Still, without the specifics of the patent, it's hard tell what the scope of use might include.

But I think the hard disk copy would constitute a physical copy, too. It's a static storage medium after all. Computer goes off, it's still there.
 

SeaFox

macrumors 68030
Jul 22, 2003
2,619
954
Somewhere Else
Originally posted by VerseGuru
"tranmission to" could be a key phrase as well, it implies a sender initiated transmission (e.g. PUSH), much like someone elses example of a fax, rather than a recipient intiated reception or download (e.g. PULL) which would be "transmission from".

That sounds like an arguement for File Sharer vs. RIAA.

"I didn't force them to take the file. They initiated the download. So they are responsible for the piracy. I own the CD, the fact the file was available doesn't make me the culprit."
 

VerseGuru

macrumors newbie
Oct 14, 2003
4
0
That sounds like an arguement for File Sharer vs. RIAA.

"I didn't force them to take the file. They initiated the download. So they are responsible for the piracy. I own the CD, the fact the file was available doesn't make me the culprit."

Copyright infrigment is a different kettle of fish, in the instance you cite someone has made a file available to share without taking precations to protect their rights to it (quite the opposite), under law they should be prosecuted - not the network (for why isn't RIAA suing ICANN for giving users IP addresses or the US DOD for creating arapanet?) so technically I beleive a P2P network should not be held responsible especially if it is either autonomous (the current crop) or has a contract distancing it from its users actions (I think napster did?) so it still beats me how they managed to shut it down legally, bullying no doubt.

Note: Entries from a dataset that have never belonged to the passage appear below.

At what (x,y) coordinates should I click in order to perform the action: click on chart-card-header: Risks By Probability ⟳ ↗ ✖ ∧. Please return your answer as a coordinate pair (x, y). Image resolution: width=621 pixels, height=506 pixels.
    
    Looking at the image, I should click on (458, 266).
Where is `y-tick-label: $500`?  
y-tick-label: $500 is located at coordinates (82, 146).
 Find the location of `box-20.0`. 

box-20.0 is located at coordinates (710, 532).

Nonethless the distinction between the sender and the messenger has always been vague, but like the saying goes "Don't shoot the messenger." The messenger is inevitably easier to shoot though.

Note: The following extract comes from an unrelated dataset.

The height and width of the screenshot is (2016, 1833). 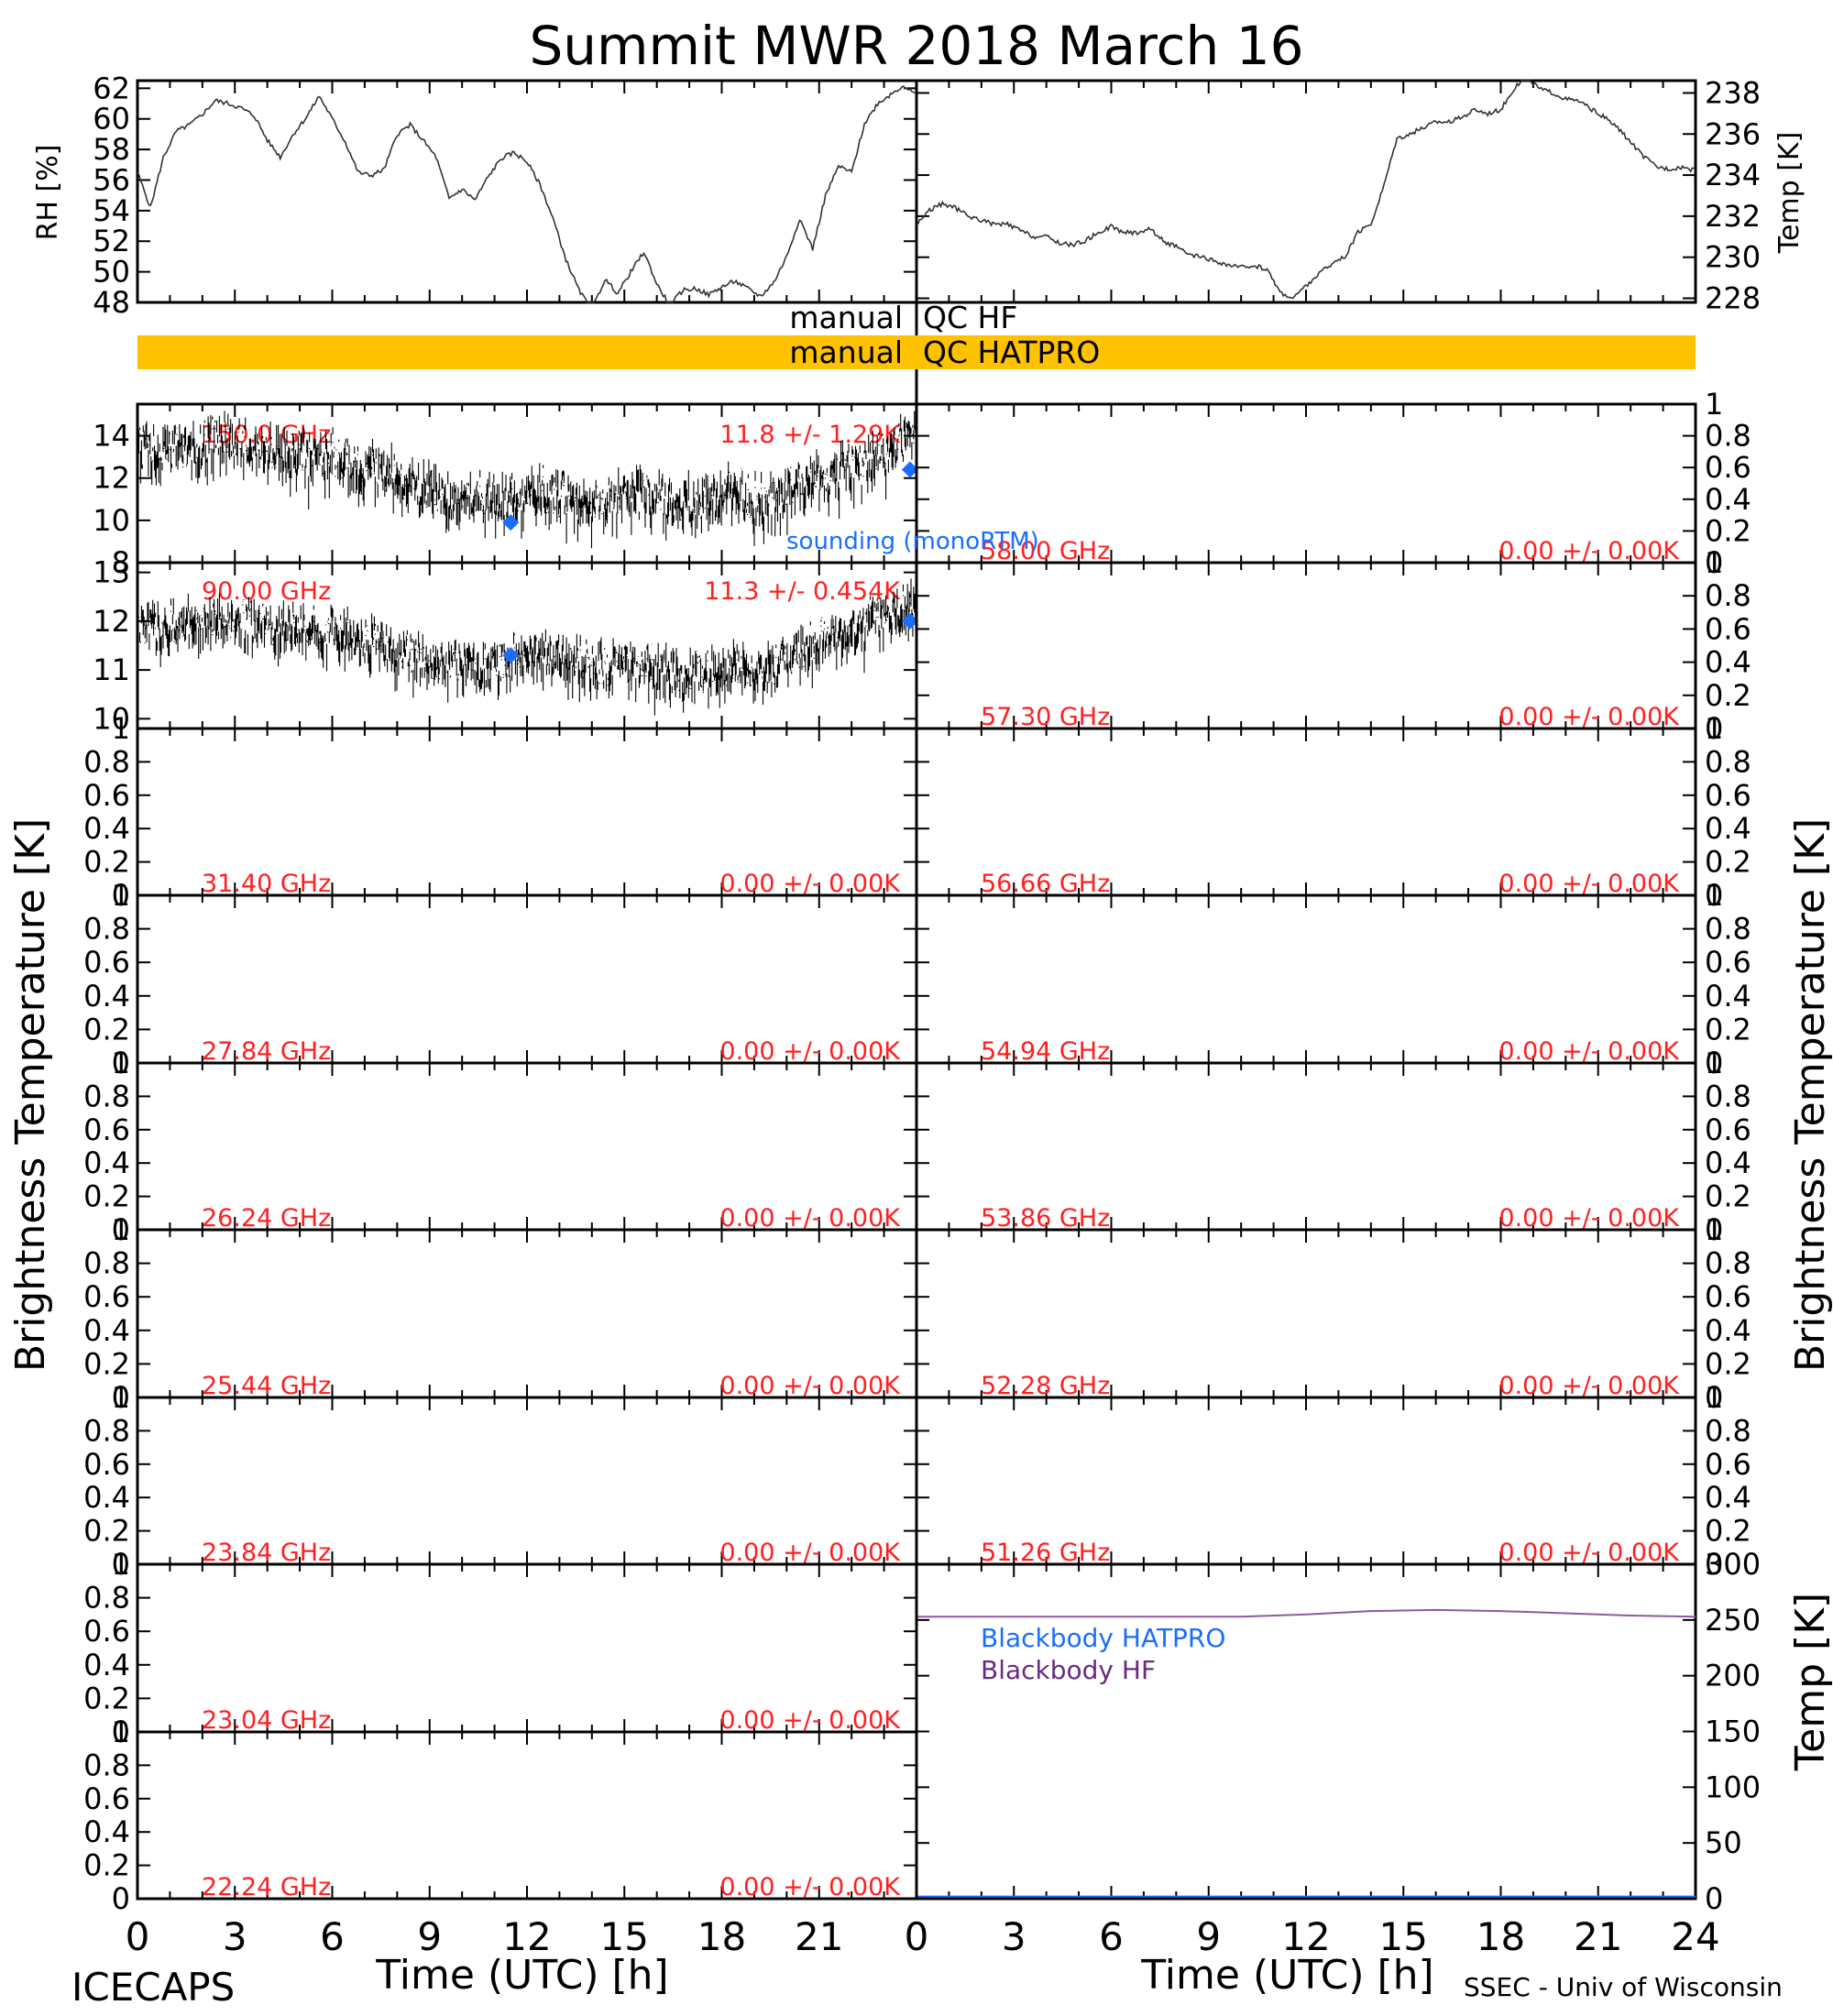 What do you see at coordinates (138, 1936) in the screenshot?
I see `x-tick-label: 0` at bounding box center [138, 1936].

In either case the the vaguaries of describing a tranmission are open to debate as all transmissions have an origin (from) and a destination(s) (to) but either one could be passive (e.g. with radio the destination is effectively everywhere but not everybody actually intends to receive it so there are passive recievers).

In the patent instance the quote was essentially saying "tranmission to" without mentioning a "from" thus my presumption of an implied PUSH implemenation.
 

maka

macrumors regular
Nov 4, 2002
155
8
Madrid (Spain)
The problem is that what is being patented are ideas or concepts. If someone else finds a diferent means to get to the same result, then it should be no problem.

Software patents are used in Europe (see the mp3 compression) but it's not the same to patent a very specific way of compressing audio to patent "the act of reducing audio information in size by removing information that is not normally audible" or however it could be written down. The latter is general and would make open source formats like ogg impossible.

If you read the info that donkeydonkey posted, specially the horror gallery you'll see that some of the patents companies are trying to get are very common computer concepts, with no specifical implementation details. This is very dangerous and things like open source would be in grave danger, but it seems the EU didn't submit to the pressure of the big corporations :) so it's quite a relief...

Patents are being used to eliminate competition, and/or to get money from other people's efforts, so they should be replaced by something that meets their original intent.